For Seamus McVey, his typical weekend mornings consist of early wake-ups, chocolate chip pancakes and lots of bacon. Seamus’s three sons, Connor (8), Kian (6) and Finnegan (4) all have Duchenne muscular dystrophy. Seamus, however, does not let the diagnosis prevent his children from enjoying Saturday afternoon trips to run and play in the park or splash around at the pool.
Upon the diagnosis of his first son, Connor, Seamus diligently researched Duchenne to understand its progression and familiarize himself with available trials and treatments. The year after Connor’s initial diagnosis, Seamus and his family traveled to a conference in Chicago where he found numerous families willing to help in any capacity. Other parents offered to look after Connor while Seamus attended sessions and talks with professionals.
Seamus soon turned to Facebook to connect with other parents of children with Duchenne, and he was able to find a vast support system to share the ups and downs with. “The community in itself is one giant family. When one grieves, we all grief and we all feel the impact of every little hit,” Seamus said.
In the years following each diagnosis, Seamus has found the sense of community to be the most inspirational and uplifting. The network of parents keep others in the loop about trials and treatments at hospitals. Seamus has found parents across the country to lean on for support and share the triumphs of his sons.
Like most dads who have children living with Duchenne, Seamus finds it hard to watch his sons struggle to keep up with friends at the various stages of progression and finding government aid to help with the costs of medical equipment. However, there is nothing more rewarding to Seamus than seeing his sons smile over the big, and the small, things. For the past three years, McVey boys have served as honorary captains for the University of Wisconsin-Platteville football team and stand on the field for the coin flip. This has been an exciting moment for Connor, Kian, Finnegan and Dad.

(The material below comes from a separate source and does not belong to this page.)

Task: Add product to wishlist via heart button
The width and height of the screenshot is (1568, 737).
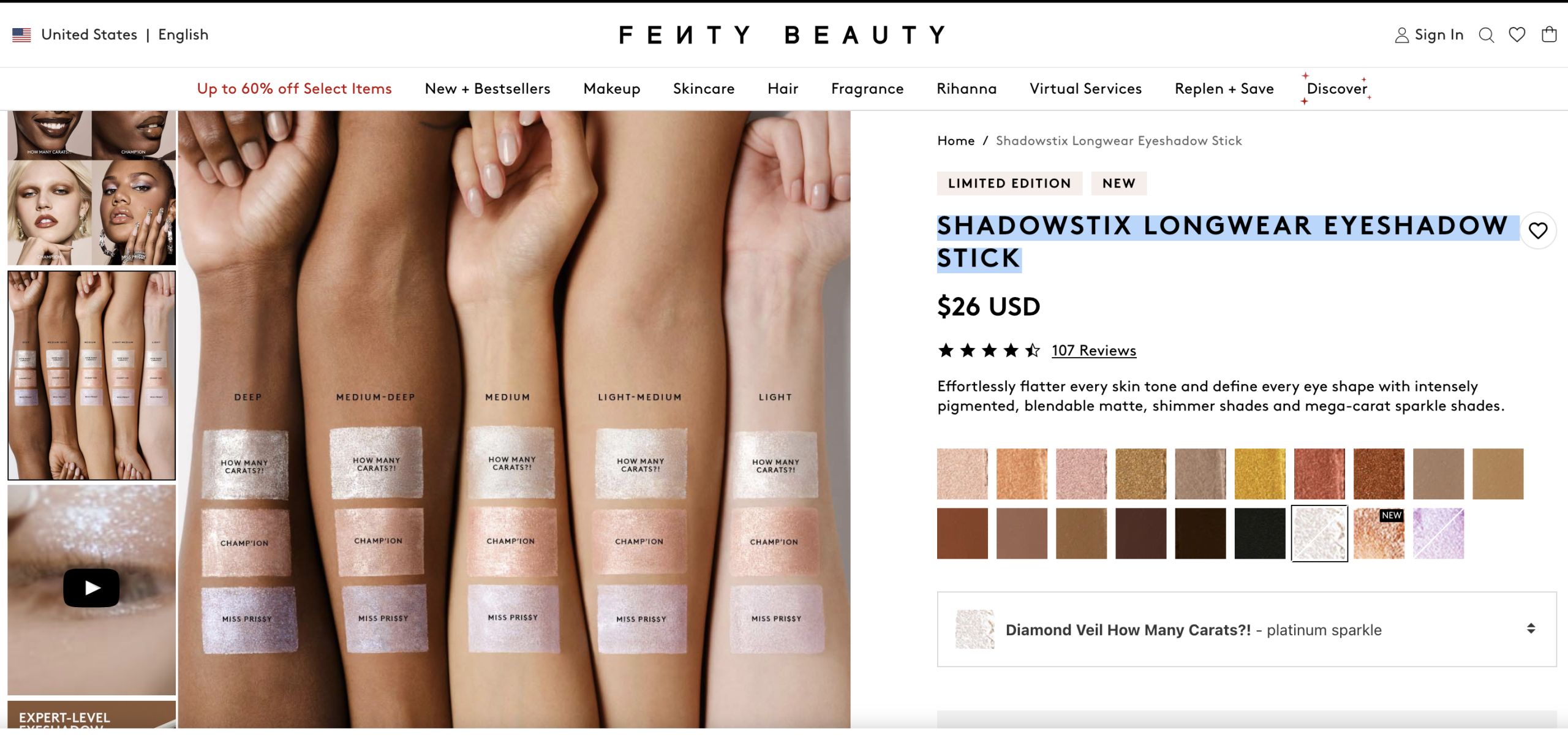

Seamus is extremely active in his local soccer community and has used this arena to spread awareness and knowledge about Duchenne. Whenever he wears Jett Foundation or Duchenne t-shirts around, people stop and ask what is it, and Seamus takes this time to shed light on Duchenne and his sons.
When asked what advice he has for families who just received the Duchenne diagnosis, Seamus answered, “You are not alone in this journey. There is always someone to talk to, near and far.”
This Father’s Day, we would like to take the time to highlight the efforts of dads like Seamus for all they do for their children and for the community impacted by Duchenne.